Tal qual uma criança que começa a descobrir o mundo ao seu redor, nosso presidente tem muitas perguntas. Por que a taxa de juros precisa ser tão alta? Por que o preço da gasolina não pode seguir os custos de produção local? Por que não podemos ter um banco de desenvolvimento que empreste sem condicionalidades?
A última pergunta que tem atormentado o presidente, a ponto de deitar-se com ela toda noite, trata da dominância do dólar no comércio global. Afinal, por que o comércio entre os países precisa passar pelo dólar?
A função do adulto é introduzir a criança no mundo a que ela foi convidada sem pedir. No mundo da criança, tudo é possível. Trata-se de um mundo mágico, em que as coisas acontecem “como deveriam ser”. O adulto, ao responder às questões da criança, descreve o mundo “como ele é”. O problema de Lula é que os que o cercam, incluindo os economistas, costumam ter o mesmo pensamento mágico.
No caso, o adulto explicaria que o dólar é emitido pelo maior país do planeta, com um banco central independente, e em que o sistema político, com seus pesos e contrapesos, evita a dominância de um homem ou de um partido. A China é grande sim, a segunda maior economia do planeta. Mas o fluxo de capitais e o câmbio são estritamente controlados por uma autoridade monetária (o Banco Popular da China) completamente subordinada a um ditador. Você compraria um carro usado de Xi Jinping?
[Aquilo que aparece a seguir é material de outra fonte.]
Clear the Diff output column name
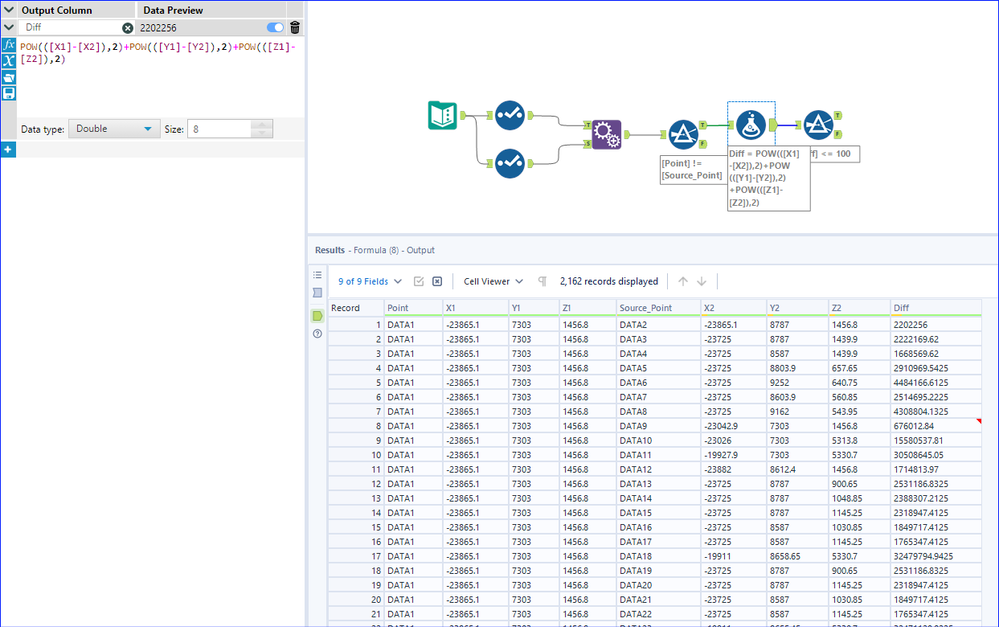The width and height of the screenshot is (999, 627). coord(128,28)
Faça um teste. Peça a um amigo seu que esteja na China que lhe traga alguns renminbis na mala. Faça o mesmo com um amigo que esteja nos EUA, e lhe peça para trazer alguns dólares. Tente comprar alguma coisa aqui no Brasil com os renminbis e com os dólares. Qual será a tarefa mais fácil? Pois é. As pessoas guardam dólares em casa, não renminbis, sem que ninguém as obrigue a isso.
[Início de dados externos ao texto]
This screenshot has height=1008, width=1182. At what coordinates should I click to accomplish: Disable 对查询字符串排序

O Banco Central do Brasil investe as reservas internacionais em várias moedas. Cerca de 80% está em dólares e apenas 5% em renminbis, apesar de a China ser, de longe, nosso maior parceiro comercial. Vendemos US$ 90 bilhões anualmente para a China, mas somente US$ 15 bilhões das reservas estão na moeda chinesa. O BC raciocina com o mesmo cuidado que as pessoas que guardam o dinheiro em dólar, não em renminbi. Se Lula souber disso, arrumará mais um motivo para encrencar com o Roberto Campos, além da taxa Selic.
Há alguns anos, estive na China a trabalho. Nas várias reuniões de que participei, não falávamos em português ou mandarim. A língua usada era o inglês. Nem todos podem contar com um tradutor oficial, como Lula e Xi Jinping têm à disposição. Então, lançamos mão da língua franca global para nos comunicar. Talvez Lula pudesse pensar nisso também antes de dormir.
Ele sabe disso tudo, só que tem que jogar pra plateia que aplaude essa aproximação com a China, não por motivos econômicos e sim pela ideologia comunista.